Pre- and post- test counseling are essential elements of the management of HIV infection in pregnancy. Pre- test counseling enables women and men to make informed decisions about an HIV test. Post – test counseling is an integral part of the management of the HIV – positive person and provides an important opportunity for risk-reduction messages for those found to be HIV-positive. Information about HIV testing can be incorporated into the health education and promotion activities of antenatal clinics and need not be too time-consuming within maternity services71. Post –test counseling supplies more than merely giving a positive result, and continued care and advice will be necessary as part of the management throughout the pregnancy period72, 73. Wherever possible counseling should be provided in the woman’s native language and within the same cultural background. The involvement of peer counselors – women who are themselves HIV – infected, who are able to counsel and to share their own experience, successes may be very valuable and should be encouraged. The delay between taking the test and giving the result should be as short as possible as the woman may be very concerned about the test and the implications of the result. Women who test positive should be encouraged to bring their male partner(s) for counseling and testing wherever possible. Post-test counseling should also be provided for HIV – negative women with a focus or providing information to enable them to avoid infections.

When counseling HIV – positive pregnant women there are several issues to be addressed, in addition to the general issues related to HIV infection. These include options of termination of pregnancy, diseases about disclosure to the male partner, interactions of HIV and pregnancy, the risk of mother- to –child – transmission and possible interventions to prevent this infant feeding and HIV and other treatment options (Table 2). HIV – infected women should be given appropriate information to make informed decisions about the continuation of their pregnancy and future fertility74. Termination of pregnancy should be offered to HIV positive women, where this is legal.

Health worker should know that offering a termination should never be coercive and that all women irrespective of their HIV status have the right to determine the course of their reproductive life. Majority of women will elect to continue with the pregnancy75, although there are some reports of increased rate of termination.

Knowledge of HIV infection had little effect on reproductive trends and the decision of future of children in a number of studies17, 76. Voluntary HIV testing and counseling is feasible, and acceptable in the community and proven to save lives77.
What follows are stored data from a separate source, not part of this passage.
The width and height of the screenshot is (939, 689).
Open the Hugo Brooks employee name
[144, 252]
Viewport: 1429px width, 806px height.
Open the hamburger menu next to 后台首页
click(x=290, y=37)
Table 2. Issues in counseling HIV – positive pregnant women.

The effect of pregnancy on HIV infection and the effect of HIV infection on pregnancy events.
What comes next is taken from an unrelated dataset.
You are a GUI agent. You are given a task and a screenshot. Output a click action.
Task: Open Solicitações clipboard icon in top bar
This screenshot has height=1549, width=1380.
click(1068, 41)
  • The risk of transmission to the fetus during pregnancy delivery and breastfeeding
  • Termination of pregnancy options
  • Treatment options during pregnancy

Interventions available to attempt to prevent mother to- child – transmission

  • Infant feeding options: The advantages and disadvantages of breastfeeding
  • Disclosure of results to male partners and or to other significant family or community members: advantages and risks
  • The need for follow – up of both mother and child future fertility and contraceptive options.

aAdapted from UNIDS/1994

Several different interventions are now available for the prevention of mother to – child-transmission. The low cost of Nevirapine has given rise to discussions regarding the cost effectiveness of universal administration of Nevirapine to laboring women in high prevalence settings7. Concerns regarding the long- term sustainability and potential for drug resistance in a universally administered Nevirapine regimen lend credence to the continued focus on implementation of testing and counseling in antenatal clinics

Regardless of the outcome of cost – effectiveness discussions, voluntary testing and counseling for couples, remains a critical public health tool to reduce vertical and heterosexual transmission of HIV.